Repairing nasal septum perforation is a long-term challange and few surgeons are qualified to perform such procedures.

Anterior perforations have better prognosis than posterior perforations, as they are more easily accessible, moreover, the access to mucosoperichondrial flaps is easier. Large symptomatic perforations may require an individual approach and different sizes of flaps, including transferring tissue from other locations. Data shows that highest success rate is achieved after surgical procedures with the use of mucosal flaps and temporal fascia transplants, as well as acellular human dermal allografts.
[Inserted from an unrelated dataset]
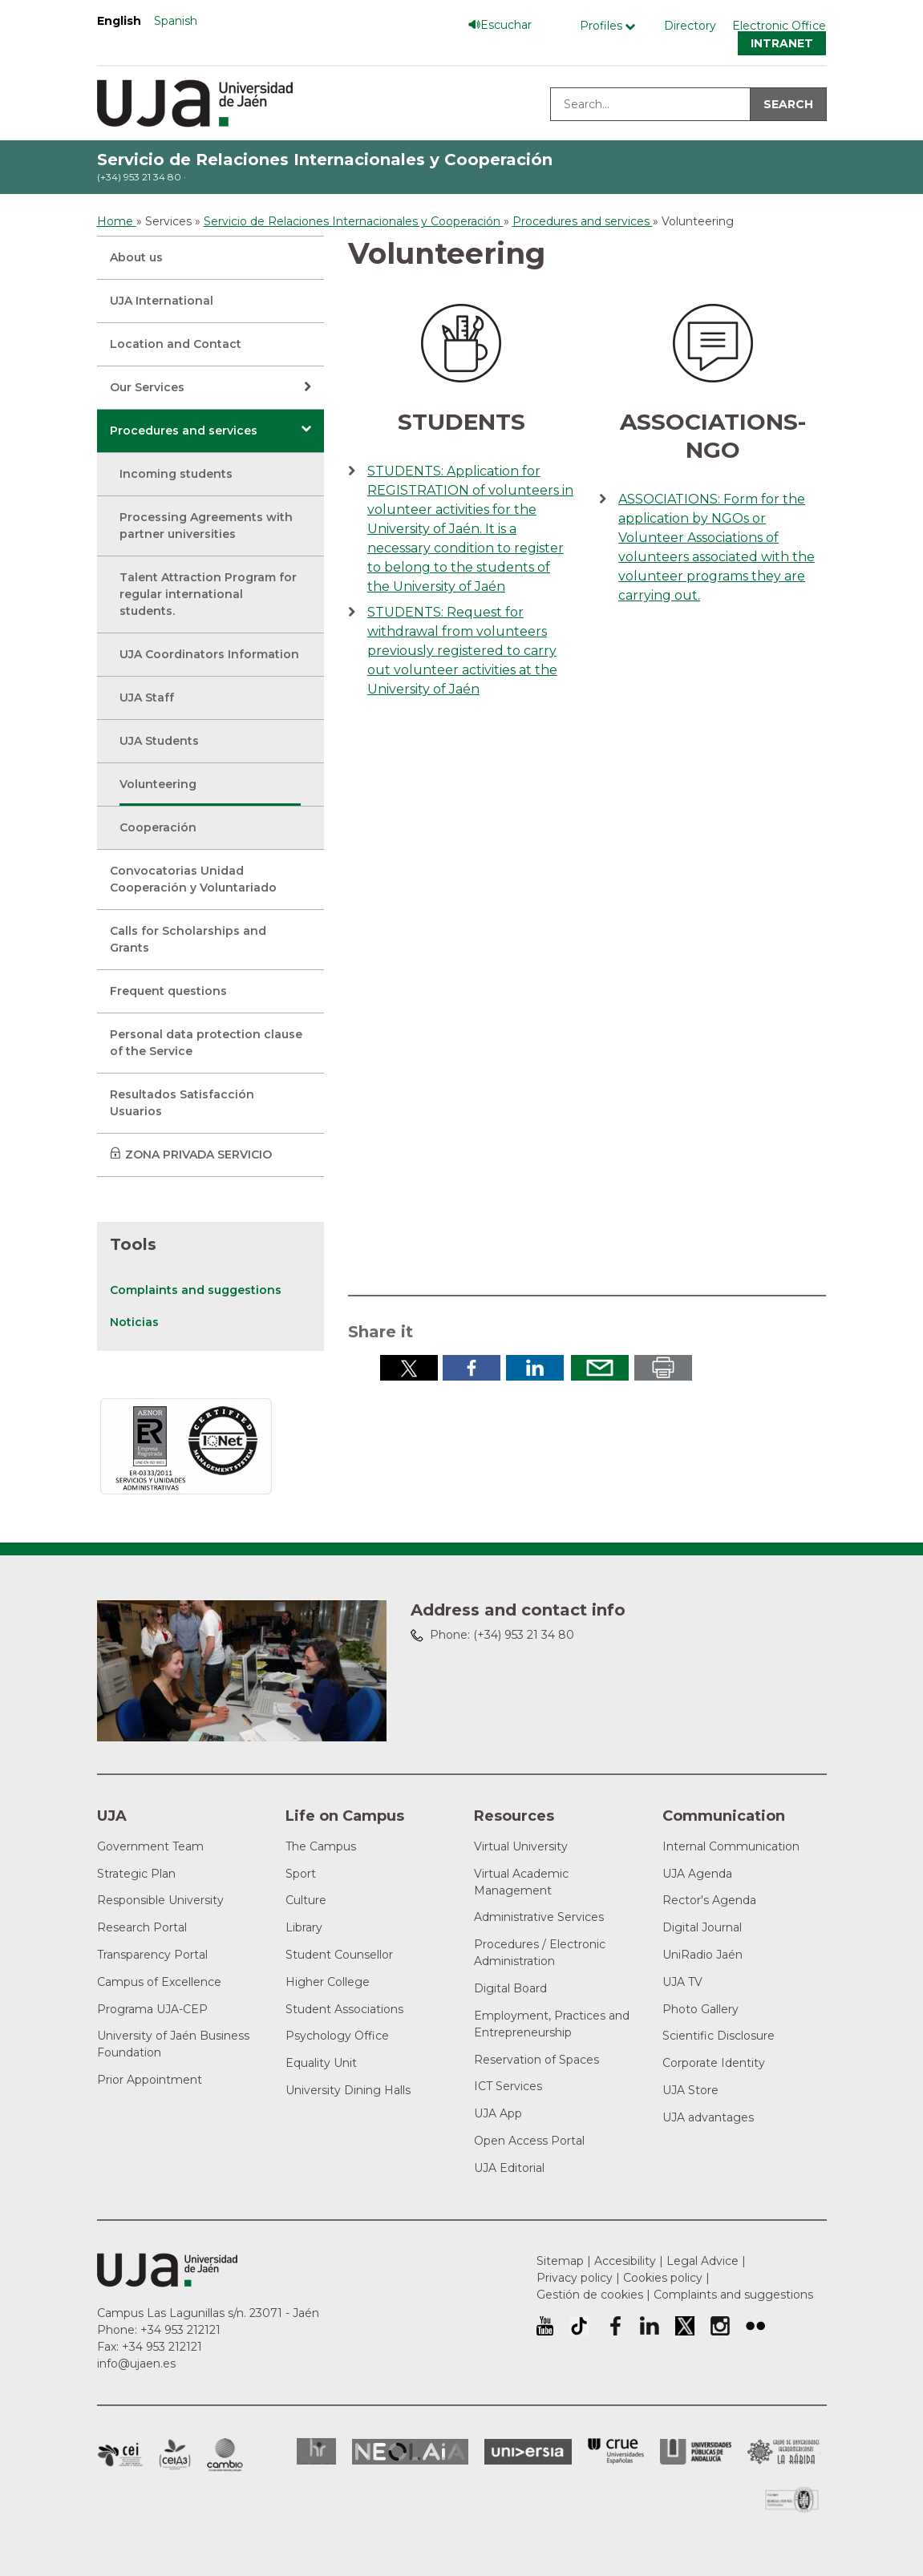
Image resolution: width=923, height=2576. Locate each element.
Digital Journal (702, 1927)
Possible reasons for failure of surgical procedures include a large perforation with a thin, damaged mucosa, not using a transplant in a perforation that is characterized by excess tissue stress, and poor blood supply of the flap caused by multiple previous operations. In some cases, surgery may be contraindicated due to the patient’s age, general health condition or an underlying pathology. In these cases, nasal obturators can be used as a temporary measure or the final method of treatment. Research on larger groups of patients is needed to increase the safety and efficacy of the procedures for treatment of nasal septum perforations.